One approach is to modify a typical argument for the (downward) Lowenheim-Skolem theorem. Let me first sketch the typical argument, then indicate how to modify. (There is probably something slicker.)
Assume that $\mathcal M$ is an infinite structure. A typical way to argue is now like this. Let $f$ be a function which takes a formula $\phi$ to a function $f_\phi$ such that
if there is a $b\in M$ such that $\mathcal M\models \phi(b,\overrightarrow a)$, then $\mathcal M \models \phi(f_\phi(\overrightarrow a),\overrightarrow a)$ for all $\overrightarrow a\in M$.
You then define $F(X)=\{f_\phi(\overrightarrow a):\overrightarrow a\in X\textrm{ and }\phi \textrm{ a formula}\}$. Set $N=F(\emptyset)\cup F(F(\emptyset))\cup\cdots$, and take the structure $\mathcal N$ to interpret the elements of the signature of $\mathcal M$ as the restrictions to $N$ of their $\mathcal M$-interpretation.
It remains to verify that $N$ is countable and that $\mathcal N$ is a countable elementary substructure of $\mathcal M$.
To adapt the argument to your situation, you can replace the function $f$ with a function $g$ such that for each formula $\phi$, the value $g_\phi$ is a function which takes $\overrightarrow a$ to a countable subset $g_\phi(\overrightarrow a)$ of $M$ such that for all $k$,
if there are at least $k$ elements $b$ of $M$ such that $\mathcal M\models \phi(b,\overrightarrow a)$, then $g_\phi(\overrightarrow a)$ contains at least $k$ elements and $\mathcal M \models \phi(c,\overrightarrow a)$ for all $\overrightarrow a\in M$ and all $c\in g_\phi(\overrightarrow a)$.

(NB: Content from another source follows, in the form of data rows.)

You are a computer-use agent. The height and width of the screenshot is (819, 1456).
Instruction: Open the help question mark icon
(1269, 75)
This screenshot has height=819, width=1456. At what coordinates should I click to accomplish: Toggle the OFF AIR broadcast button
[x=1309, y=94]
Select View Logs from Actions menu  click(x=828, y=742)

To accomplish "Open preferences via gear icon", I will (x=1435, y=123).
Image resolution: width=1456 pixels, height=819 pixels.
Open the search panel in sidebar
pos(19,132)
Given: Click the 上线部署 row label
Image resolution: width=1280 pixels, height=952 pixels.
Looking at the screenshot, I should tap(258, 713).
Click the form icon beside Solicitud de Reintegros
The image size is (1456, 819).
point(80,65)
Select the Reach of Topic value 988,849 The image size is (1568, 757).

The rest of the proof goes through pretty much as before. The domain $N$ is countable because it's a countable union of countable sets. To verify that $\mathcal N$ is indeed an elementary substructure, put the formula into prenex form (with a dual quantifier $Q_1=$"there are at most finitely many counterexamples to"). In the step dealing with $Q_1$, use the induction hypothesis to infer that you couldn't have added infinitely many counterexamples.